For Kmetz, the band’s changes in style — from blast beats to reggae jams to Turkish folk — are a natural progression for Tsugaru-shamisen.
“I feel there’s a duty to keep adding to it,” Kmetz says, “because that’s what it was originally about. People forgot that you could add a phrase and still call it Tsugaru-shamisen. You’re going to make people mad, but that’s really what it’s supposed to say. To me, that’s the only way to keep a tradition alive.”
Those whom God of Shamisen are angering, surprisingly, are not the Japanese masters — a group, Kevin admits, that is not the most vocal in its true opinions.

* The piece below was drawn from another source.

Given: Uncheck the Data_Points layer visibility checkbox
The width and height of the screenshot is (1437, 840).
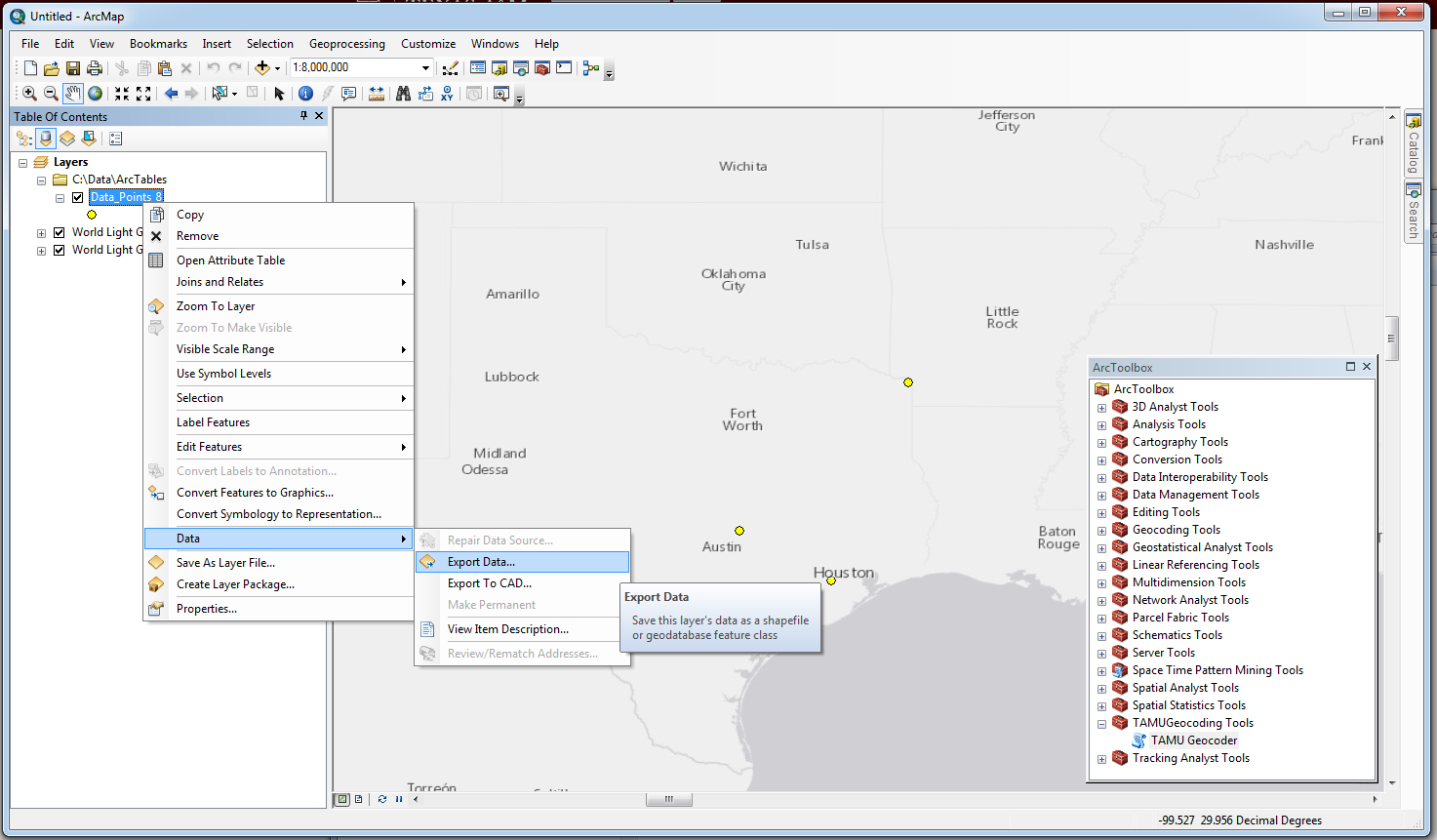Looking at the screenshot, I should [x=78, y=197].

The most outspoken individuals come from the USA. “I’m thrilled to report I’ve actually been making a lot of fellow American shamisen players quite upset,” Kmetz says. “I’m really taking huge authorities with the instrument, which is one of the major complaints I’m getting from a lot of fellow American players. They’re saying, ‘You can’t really call yourself Tsugaru-shamisen, because you’re not sticking to the language.’ It’s been sort of a satisfactory moment for me, because I feel like if you’re pissing people off, you’re making an impact. Finally, I’m considered worthy enough to get upset about.”
It’s been two years since the release of Dragon String Attack, and despite the distance between players, God of Shamisen has released a follow-up digital album titled Smoke Monster Attack. Kmetz, after spending most of his adult life in the States, has moved back to Japan to study under the current masters of the shamisen.
Bassist/producer Mark Thornton and guitarist Karl Schnaitter reside in California, and drummer Lee Smith — a fellow alumnus, along with Kmetz, of genre annihilators Estradasphere — resides in Seattle, where some of the recording for Smoke Monster Attack was completed.
Produced by Thornton and Billy Anderson, a name very familiar to metal heads, Smoke Monster Attack continues to blend the shamisen’s unique sound with Western music. Anderson has produced for the likes of Sleep, Secret Chiefs 3, and Mr. Bungle, and he brings to Kmetz’s instrument a frantic immediacy that hits at every note. The rhythmic, acoustic strikes somehow fit right in with heavy riffs and video-game covers.
The metal influences heard on the first album take center stage with Anderson’s production, and Smoke Monster Attack is less likely to bound from one genre to another. The music loses none of its spontaneity or humor, and if anything, it feels like a stronger, more cohesive release than the first.
Within the time between albums, God of Shamisen has been as active as a band can be with its members spanning the globe, playing Japanese-American festivals, dive bars, and concert halls. The band plans, however, to accomplish one elusive goal: to tour Japan. “We’ve never done that, and that’s always been weird,” Kmetz says. “It’s like, ‘Wow, you’re doing this thing that’s mixing Japanese culture with American culture, and you’ve never gone to Japan and showed that to anyone.’”
This means that Japan has something wholly original coming, derived from the best that American and Japanese culture could birth, flitting between two worlds despite the tendency for stagnation in the name of tradition. As Kmetz so rightly says, tradition is about keeping things alive enough to change.